Photo of artificial sweeteners
Can artificial sweeteners destroy gut flora?

Artifical sweetener link to inflammatory bowel disease

22 November, 2011

Natural Health News — Can using the sweetener sucralose destroy friendly bacteria in the gut, triggering the painful autoimmune condition Inflammatory bowel disease (IBD)? A US scientist believes the answer is yes.

Inflammatory bowel disease is an umbrella term that includes both ulcerative colitis and Crohn’s disease and levels of these disease have sky-rocketed in recent years. Global use of the sweetener sucralose has also grown exponentially in the last decade. But it was first marketed in Canada in 1991 as a sweetener in breakfast cereals, soft drinks, deserts, toppings, fillings, chewing gum, breath mints, fruit spreads, salad dressings, sweets,  puddings, bakery products and more.
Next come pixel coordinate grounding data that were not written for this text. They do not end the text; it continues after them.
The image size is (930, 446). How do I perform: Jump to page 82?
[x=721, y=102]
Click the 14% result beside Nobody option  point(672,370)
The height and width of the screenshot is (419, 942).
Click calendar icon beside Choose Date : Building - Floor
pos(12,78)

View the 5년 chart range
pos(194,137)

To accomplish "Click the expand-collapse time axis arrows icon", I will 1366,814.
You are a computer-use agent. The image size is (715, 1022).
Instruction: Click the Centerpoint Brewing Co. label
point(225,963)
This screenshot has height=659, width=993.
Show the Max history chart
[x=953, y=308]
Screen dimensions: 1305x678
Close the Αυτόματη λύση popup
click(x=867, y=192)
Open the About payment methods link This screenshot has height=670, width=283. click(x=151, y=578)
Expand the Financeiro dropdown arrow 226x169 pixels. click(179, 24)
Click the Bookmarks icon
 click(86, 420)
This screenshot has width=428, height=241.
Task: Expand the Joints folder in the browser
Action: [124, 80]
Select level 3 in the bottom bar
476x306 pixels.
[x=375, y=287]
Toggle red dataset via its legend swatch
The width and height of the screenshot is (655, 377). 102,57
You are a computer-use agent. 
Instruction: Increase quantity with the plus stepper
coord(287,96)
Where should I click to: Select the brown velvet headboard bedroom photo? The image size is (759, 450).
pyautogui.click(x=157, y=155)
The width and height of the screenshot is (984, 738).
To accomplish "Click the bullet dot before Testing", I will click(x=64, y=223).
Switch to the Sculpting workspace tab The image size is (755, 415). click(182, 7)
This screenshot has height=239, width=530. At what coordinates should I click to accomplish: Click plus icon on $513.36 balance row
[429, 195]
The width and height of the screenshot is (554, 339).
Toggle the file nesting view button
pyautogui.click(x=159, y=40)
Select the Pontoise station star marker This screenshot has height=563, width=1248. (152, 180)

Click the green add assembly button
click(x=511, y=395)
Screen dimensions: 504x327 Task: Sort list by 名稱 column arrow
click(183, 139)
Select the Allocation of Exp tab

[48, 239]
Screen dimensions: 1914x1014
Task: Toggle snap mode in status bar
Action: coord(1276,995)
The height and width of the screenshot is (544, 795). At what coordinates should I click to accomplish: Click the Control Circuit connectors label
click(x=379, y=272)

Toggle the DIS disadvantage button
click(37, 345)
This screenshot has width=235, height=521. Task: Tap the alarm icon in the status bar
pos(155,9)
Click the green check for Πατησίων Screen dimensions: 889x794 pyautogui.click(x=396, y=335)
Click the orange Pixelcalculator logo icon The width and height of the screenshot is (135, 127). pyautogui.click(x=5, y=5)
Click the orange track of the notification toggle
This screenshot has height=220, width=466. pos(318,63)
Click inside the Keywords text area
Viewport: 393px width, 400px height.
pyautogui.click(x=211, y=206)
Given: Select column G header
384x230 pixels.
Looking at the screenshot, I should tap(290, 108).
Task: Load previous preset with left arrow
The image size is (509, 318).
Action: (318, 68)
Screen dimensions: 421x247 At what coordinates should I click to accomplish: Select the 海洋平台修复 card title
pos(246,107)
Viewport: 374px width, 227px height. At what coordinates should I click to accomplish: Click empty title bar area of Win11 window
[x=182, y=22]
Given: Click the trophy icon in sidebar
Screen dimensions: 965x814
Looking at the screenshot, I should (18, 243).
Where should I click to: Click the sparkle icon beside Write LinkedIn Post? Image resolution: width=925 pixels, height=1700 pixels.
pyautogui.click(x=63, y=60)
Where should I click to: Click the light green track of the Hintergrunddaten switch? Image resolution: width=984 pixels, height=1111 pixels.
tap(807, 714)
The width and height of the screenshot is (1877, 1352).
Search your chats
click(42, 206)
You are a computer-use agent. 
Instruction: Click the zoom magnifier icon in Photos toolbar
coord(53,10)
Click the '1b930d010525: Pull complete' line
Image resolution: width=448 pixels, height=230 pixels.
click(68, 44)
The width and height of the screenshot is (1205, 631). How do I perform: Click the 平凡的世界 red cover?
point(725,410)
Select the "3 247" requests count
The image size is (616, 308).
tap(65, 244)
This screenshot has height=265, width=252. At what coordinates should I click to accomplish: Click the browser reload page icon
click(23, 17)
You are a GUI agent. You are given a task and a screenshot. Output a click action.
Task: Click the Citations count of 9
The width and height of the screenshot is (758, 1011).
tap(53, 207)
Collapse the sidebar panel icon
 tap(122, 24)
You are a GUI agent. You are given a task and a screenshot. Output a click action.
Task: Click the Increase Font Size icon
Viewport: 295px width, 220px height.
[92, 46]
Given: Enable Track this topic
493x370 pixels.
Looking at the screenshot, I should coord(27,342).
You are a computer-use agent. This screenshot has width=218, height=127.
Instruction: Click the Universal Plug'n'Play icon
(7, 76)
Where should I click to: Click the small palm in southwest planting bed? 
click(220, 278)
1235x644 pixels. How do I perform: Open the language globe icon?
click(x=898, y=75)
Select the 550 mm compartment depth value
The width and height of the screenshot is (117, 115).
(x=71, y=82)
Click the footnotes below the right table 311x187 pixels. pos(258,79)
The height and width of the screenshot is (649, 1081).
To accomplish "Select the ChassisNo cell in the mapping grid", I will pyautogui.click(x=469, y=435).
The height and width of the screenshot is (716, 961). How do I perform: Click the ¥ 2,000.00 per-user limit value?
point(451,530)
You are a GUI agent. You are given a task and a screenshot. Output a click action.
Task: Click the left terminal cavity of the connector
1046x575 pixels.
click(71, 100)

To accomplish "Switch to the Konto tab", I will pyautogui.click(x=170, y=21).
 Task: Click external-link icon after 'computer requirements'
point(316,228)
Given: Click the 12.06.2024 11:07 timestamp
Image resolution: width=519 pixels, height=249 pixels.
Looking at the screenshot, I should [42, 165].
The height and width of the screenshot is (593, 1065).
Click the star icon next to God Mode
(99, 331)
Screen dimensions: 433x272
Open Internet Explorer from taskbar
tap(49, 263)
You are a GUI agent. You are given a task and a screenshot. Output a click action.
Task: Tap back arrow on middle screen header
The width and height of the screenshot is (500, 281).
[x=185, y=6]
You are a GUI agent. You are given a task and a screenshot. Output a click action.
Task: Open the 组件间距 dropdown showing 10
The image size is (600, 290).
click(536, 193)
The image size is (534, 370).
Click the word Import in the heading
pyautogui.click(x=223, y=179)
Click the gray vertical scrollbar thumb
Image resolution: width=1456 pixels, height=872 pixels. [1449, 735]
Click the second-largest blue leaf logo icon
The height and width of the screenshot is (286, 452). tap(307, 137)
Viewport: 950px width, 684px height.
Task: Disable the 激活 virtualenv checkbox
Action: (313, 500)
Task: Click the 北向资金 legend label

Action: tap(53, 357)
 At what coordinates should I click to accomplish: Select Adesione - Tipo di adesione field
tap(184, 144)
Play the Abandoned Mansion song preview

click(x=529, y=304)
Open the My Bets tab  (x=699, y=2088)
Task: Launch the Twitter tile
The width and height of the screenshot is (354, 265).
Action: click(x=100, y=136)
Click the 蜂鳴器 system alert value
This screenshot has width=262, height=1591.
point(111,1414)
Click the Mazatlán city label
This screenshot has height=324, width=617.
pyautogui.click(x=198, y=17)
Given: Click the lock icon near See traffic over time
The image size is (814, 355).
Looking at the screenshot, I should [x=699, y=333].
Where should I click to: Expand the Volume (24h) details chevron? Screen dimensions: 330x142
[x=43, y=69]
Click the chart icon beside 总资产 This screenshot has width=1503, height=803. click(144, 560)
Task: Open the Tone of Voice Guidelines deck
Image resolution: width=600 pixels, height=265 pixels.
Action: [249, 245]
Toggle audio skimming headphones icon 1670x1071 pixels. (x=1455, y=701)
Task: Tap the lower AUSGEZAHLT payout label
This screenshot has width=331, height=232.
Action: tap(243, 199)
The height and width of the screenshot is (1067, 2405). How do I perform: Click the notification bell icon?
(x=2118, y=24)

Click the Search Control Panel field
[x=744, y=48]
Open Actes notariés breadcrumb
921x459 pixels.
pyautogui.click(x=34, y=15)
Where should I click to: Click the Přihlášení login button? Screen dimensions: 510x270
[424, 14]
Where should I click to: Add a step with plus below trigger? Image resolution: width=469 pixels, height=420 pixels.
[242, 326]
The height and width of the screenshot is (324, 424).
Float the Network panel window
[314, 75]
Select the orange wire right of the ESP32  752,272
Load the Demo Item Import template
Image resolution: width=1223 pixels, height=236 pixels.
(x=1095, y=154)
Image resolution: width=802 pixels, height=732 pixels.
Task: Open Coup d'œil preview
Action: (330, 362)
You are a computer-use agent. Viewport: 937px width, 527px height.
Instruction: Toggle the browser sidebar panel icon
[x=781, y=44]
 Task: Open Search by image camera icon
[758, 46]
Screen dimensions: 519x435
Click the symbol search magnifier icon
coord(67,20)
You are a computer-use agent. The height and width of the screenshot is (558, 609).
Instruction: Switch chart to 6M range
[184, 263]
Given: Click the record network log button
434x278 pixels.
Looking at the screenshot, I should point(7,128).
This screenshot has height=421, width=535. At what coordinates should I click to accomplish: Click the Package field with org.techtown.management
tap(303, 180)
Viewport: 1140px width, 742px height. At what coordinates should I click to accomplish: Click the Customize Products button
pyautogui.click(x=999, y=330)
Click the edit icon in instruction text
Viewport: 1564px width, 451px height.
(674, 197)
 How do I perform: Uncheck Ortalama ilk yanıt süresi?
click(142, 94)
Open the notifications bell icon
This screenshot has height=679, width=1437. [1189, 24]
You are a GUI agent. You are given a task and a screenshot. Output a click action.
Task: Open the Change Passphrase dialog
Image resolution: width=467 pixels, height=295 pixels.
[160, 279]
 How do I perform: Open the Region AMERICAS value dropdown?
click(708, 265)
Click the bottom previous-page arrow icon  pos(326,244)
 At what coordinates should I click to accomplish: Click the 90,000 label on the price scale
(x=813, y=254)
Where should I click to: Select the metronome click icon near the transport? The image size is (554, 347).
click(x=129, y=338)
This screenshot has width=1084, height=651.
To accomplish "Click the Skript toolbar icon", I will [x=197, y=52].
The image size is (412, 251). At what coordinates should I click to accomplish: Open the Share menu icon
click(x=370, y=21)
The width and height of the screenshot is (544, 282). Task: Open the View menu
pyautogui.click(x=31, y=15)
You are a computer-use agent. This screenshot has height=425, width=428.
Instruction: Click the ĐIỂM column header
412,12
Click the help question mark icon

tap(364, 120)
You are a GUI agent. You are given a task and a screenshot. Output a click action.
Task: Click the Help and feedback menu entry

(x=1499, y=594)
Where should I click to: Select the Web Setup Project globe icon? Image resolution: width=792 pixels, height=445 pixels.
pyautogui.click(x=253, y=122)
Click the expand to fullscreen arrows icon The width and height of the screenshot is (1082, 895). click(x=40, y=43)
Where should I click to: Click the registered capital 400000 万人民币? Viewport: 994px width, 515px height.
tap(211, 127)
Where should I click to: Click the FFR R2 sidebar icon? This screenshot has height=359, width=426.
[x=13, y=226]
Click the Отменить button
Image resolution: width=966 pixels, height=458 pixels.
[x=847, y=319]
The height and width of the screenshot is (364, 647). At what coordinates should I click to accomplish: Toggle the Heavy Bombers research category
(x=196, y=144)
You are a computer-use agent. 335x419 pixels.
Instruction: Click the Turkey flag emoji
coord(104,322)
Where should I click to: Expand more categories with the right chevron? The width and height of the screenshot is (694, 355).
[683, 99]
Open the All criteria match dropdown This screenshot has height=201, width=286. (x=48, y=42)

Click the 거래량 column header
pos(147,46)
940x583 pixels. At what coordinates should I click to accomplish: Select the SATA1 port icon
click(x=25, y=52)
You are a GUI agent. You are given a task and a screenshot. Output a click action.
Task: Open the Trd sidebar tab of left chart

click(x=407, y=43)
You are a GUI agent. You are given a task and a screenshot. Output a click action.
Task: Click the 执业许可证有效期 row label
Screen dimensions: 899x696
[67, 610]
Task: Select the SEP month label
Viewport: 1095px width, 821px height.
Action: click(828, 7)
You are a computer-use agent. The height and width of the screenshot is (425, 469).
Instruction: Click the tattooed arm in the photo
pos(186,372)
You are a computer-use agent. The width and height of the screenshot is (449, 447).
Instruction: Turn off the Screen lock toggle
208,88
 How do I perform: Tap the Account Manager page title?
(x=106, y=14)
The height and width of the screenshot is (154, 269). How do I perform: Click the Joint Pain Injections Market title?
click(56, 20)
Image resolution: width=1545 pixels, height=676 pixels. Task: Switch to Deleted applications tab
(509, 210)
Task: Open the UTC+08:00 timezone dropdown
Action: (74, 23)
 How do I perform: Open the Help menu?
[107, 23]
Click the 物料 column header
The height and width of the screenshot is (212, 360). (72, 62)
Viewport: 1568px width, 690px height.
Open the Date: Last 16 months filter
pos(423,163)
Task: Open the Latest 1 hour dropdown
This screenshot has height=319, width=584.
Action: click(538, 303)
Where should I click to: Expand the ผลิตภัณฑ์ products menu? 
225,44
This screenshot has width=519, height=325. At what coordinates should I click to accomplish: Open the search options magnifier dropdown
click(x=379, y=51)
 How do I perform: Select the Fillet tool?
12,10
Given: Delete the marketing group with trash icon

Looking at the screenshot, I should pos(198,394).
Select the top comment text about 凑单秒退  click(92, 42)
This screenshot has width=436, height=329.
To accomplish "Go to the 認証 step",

And 20 years later Canada – a country with a previously low incidence of IBD – now has the highest incidence of IBD in the world.

In a letter to the Canadian Journal of Gastorenterology Dr Xiaofa Qin cites studies showing that sucralose inhibits gut bacteria and suggests that this may be the reason for the rise.

Sucalose, sold commercially as Splenda, was discovered in 1976 by researchers working for British sugar refiners Tate & Lyle. Four years later Tate & Lyle joined forces with Johnson & Johnson to develop the sweetener under the auspices of a new company, McNeil Specialty Products (now called McNeil Nutritionals).

Sucralose has been approved by more than 60 regulatory bodies throughout the world, and is in thousands of products worldwide. However, even as the US Food and Drug Administration (FDA) was approving the sweetener, it noted that several of the studies that the manufacturers used to prove its safety were “inconclusive” or were “insufficient” to draw firm conclusions from.

These included:

  • A test which examined the clastogenic (ability to break chromosomes apart) activity of sucralose and a test which looked for chromosomal aberrations in human lymphocytes exposed to sucralose,
  • A series of three animal genotoxicity studies; and
  • Laboratory studies using lymphoma tissue from mice showed that sucralose was “weakly mutagenic” (in other words, capable of causing cellular mutations).

Clastogenic, genotoxic and mutagenic substances are all potential risk factors in the development of cancer.

At mid to high doses, FDA reviewers found that there was a trend towards “decreasing white blood cell and lymphocyte counts with increasing dose levels of sucralose” – in other words the more that was consumed the more it affected immunity.

This latest theory about sucralose adds to long-term concerns expressed by health campaigners, that it was never tested fully for human safety before being put on the marketplace (see here for a review).